Aufgabenstellung →
a – Gib aus dem Auszug zur Dresdner Ausstellung den Abschnitt wortgetreu wieder, der mit den Worten „Von der wunderbaren“ beginnt und mit „werden. Wer‘s braucht.“ endet.
b – In welchem Gebäude befindet sich laut dem Auszug zur Dresdner Ausstellung das Kupferstichkabinett?

Gezeigter Auszug →
────────────────
Von der wunderbaren Ausstellung der Gemälde im Albertinum schleichen wir uns leise fort, einmal quer durch das touristentosende Rekonstruktionsdresden, um ins Kupferstichkabinett im Schloss zu gelangen. Husch, vorbei an der Eingangsspielerei, mit der die Besucher digital in ein Caspar-David-Friedrich-Motiv gebeamt werden. Wer‘s braucht.

Caspar Davir Friedrich: Blick aus dem Kapitelsaal der Klosterruine Heilig Kreuz bei Meien, um 1824 (© Staatliche Kunstsammlungen Dresden, Kupferstich-Kabinett)

Caspar Davir Friedrich: Blick aus dem Kapitelsaal der Klosterruine Heilig Kreuz bei Meißen, um 1824 (© Staatliche Kunstsammlungen Dresden, Kupferstich-Kabinett)
────────────────
[Einträge des Datensatzes]
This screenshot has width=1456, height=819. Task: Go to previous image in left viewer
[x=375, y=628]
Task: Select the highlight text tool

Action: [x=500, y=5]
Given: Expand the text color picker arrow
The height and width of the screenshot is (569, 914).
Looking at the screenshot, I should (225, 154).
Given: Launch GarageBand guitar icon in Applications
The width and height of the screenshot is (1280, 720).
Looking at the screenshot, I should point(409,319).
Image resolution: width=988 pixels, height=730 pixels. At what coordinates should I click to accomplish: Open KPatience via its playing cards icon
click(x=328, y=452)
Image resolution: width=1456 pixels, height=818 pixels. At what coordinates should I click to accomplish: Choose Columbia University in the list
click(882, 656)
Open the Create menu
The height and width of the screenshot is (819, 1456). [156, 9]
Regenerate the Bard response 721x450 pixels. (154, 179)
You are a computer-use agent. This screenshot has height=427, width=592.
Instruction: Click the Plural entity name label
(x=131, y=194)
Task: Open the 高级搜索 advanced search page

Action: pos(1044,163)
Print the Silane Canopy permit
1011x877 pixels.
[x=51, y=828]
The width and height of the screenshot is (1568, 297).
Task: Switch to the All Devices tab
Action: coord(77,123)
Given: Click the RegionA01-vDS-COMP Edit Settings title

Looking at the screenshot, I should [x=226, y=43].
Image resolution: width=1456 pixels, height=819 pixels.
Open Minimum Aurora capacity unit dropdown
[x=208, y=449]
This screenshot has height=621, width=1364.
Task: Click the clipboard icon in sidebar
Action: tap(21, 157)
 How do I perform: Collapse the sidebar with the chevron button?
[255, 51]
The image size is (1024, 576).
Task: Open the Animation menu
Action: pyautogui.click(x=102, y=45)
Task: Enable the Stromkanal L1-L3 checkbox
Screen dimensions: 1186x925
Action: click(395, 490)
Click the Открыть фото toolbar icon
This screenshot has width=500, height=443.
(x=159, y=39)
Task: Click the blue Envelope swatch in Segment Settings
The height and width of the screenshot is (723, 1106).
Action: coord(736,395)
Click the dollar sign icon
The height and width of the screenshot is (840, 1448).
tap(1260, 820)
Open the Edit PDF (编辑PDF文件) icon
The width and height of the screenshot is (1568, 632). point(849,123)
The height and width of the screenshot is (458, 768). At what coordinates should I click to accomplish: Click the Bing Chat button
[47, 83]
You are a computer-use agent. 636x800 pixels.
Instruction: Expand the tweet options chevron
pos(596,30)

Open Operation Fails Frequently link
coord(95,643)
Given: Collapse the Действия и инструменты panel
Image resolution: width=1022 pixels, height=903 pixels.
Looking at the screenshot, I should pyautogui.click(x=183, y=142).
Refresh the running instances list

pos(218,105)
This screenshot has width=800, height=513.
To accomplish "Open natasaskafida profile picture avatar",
────────────────
Antworten je Aufgabe →
a –
Von der wunderbaren Ausstellung der Gemälde im Albertinum schleichen wir uns leise fort, einmal quer durch das touristentosende Rekonstruktionsdresden, um ins Kupferstichkabinett im Schloss zu gelangen. Husch, vorbei an der Eingangsspielerei, mit der die Besucher digital in ein Caspar-David-Friedrich-Motiv gebeamt werden. Wer‘s braucht.

b – Im Schloss.